• [What needs to be done]:
Where the word "Google" occurs in a line of the data, return the whole line.

----- Extracted records -----

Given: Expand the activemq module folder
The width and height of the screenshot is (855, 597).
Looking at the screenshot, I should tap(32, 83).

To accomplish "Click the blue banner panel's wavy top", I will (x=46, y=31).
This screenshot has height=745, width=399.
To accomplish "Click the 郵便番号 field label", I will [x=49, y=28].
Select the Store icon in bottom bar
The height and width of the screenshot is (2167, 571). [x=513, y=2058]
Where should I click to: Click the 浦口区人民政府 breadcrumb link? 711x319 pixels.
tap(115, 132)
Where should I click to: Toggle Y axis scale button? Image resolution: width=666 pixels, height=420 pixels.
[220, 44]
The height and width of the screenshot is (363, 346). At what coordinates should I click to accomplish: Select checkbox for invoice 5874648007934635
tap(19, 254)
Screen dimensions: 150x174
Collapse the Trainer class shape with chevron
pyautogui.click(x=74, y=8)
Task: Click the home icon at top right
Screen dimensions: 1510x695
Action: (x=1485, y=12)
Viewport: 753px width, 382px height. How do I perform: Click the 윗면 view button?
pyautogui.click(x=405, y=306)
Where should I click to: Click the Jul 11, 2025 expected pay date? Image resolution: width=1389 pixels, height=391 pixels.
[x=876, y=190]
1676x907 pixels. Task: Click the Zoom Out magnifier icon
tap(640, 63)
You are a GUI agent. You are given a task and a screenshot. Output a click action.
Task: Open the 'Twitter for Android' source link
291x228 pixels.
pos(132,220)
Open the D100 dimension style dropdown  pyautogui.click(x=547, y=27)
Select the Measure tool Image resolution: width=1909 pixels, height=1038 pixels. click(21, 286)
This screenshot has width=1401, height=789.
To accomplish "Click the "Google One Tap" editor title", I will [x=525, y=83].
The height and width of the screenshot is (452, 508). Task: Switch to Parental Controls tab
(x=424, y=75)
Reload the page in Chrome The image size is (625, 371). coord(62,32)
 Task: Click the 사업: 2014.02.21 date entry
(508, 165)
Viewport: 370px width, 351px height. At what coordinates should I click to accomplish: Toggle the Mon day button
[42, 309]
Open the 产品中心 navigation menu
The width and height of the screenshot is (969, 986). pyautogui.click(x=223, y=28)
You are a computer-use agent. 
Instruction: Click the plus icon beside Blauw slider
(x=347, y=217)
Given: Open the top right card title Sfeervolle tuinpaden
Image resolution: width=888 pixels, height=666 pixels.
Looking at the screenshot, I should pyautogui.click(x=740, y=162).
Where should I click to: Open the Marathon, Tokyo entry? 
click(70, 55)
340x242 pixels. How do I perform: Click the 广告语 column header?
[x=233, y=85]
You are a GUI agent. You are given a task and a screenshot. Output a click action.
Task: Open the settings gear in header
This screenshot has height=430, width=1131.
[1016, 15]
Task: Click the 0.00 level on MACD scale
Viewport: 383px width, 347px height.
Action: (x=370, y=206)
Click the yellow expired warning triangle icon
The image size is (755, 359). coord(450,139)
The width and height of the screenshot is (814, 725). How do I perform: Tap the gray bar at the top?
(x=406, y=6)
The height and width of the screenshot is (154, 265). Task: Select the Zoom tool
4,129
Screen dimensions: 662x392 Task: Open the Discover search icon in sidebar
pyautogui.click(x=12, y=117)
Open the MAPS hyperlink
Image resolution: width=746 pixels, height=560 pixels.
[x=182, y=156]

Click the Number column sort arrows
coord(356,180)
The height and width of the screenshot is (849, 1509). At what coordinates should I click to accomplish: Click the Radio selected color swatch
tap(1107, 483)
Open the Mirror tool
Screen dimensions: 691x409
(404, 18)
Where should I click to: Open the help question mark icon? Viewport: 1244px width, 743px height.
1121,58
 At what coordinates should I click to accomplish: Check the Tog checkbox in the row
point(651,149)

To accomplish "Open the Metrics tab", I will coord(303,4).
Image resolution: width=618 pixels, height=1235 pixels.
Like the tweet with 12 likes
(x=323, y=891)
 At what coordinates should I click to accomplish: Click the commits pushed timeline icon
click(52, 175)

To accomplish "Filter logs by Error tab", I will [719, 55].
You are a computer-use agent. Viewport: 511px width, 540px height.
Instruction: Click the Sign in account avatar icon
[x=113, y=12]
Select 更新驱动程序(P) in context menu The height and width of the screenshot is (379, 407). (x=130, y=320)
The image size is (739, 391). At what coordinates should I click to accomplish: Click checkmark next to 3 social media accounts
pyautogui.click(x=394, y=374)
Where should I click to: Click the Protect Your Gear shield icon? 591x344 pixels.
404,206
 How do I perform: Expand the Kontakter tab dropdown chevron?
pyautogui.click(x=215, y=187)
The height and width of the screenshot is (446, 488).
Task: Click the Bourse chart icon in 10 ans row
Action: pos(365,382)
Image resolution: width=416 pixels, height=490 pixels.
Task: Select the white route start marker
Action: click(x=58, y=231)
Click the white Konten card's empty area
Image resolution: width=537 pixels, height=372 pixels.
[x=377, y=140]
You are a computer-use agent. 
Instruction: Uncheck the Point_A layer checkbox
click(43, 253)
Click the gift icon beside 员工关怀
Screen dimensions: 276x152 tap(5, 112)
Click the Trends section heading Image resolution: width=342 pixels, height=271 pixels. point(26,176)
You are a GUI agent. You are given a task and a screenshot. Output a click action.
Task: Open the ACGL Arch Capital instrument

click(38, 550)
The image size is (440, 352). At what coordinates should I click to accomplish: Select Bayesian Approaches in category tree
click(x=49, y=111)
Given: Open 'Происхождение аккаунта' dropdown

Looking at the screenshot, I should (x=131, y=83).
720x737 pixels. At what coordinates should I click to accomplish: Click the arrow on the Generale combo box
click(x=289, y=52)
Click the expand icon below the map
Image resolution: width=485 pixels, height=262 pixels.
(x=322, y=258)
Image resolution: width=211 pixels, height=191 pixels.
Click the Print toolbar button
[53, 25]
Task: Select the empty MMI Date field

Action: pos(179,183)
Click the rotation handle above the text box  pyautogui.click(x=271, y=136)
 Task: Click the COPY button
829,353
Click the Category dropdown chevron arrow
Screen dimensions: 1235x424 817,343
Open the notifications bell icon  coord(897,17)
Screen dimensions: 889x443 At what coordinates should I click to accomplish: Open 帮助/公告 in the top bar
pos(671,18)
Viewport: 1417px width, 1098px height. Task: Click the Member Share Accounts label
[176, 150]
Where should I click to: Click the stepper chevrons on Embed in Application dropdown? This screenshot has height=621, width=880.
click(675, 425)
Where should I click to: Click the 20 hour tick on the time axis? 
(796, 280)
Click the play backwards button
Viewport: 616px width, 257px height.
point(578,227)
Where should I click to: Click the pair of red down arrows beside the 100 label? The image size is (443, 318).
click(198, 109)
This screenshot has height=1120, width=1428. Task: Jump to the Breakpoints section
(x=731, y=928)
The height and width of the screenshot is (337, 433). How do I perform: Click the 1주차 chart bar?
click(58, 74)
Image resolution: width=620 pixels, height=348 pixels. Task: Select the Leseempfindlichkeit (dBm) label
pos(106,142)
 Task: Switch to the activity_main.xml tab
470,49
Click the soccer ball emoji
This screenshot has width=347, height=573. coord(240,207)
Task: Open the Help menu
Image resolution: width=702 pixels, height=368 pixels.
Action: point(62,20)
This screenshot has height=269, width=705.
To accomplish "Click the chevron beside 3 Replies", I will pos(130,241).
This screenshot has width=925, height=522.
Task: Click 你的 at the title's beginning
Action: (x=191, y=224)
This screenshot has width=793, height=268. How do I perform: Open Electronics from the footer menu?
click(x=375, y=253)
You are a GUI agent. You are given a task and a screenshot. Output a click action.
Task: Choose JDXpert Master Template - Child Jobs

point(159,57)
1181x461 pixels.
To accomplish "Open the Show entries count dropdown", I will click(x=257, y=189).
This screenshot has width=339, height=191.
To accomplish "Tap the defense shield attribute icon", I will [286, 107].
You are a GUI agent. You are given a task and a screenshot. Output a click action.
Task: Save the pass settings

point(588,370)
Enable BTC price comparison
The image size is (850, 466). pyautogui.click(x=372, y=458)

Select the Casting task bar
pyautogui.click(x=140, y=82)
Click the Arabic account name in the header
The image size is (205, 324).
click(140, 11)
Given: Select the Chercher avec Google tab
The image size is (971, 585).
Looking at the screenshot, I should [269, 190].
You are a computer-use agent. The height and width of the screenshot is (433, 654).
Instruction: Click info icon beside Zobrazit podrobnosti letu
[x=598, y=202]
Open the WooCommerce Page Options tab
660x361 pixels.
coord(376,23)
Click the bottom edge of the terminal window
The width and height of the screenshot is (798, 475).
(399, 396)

-----

• [Response for this exercise]:
To accomplish "Click the "Google One Tap" editor title", I will [x=525, y=83].
Given: Select the Chercher avec Google tab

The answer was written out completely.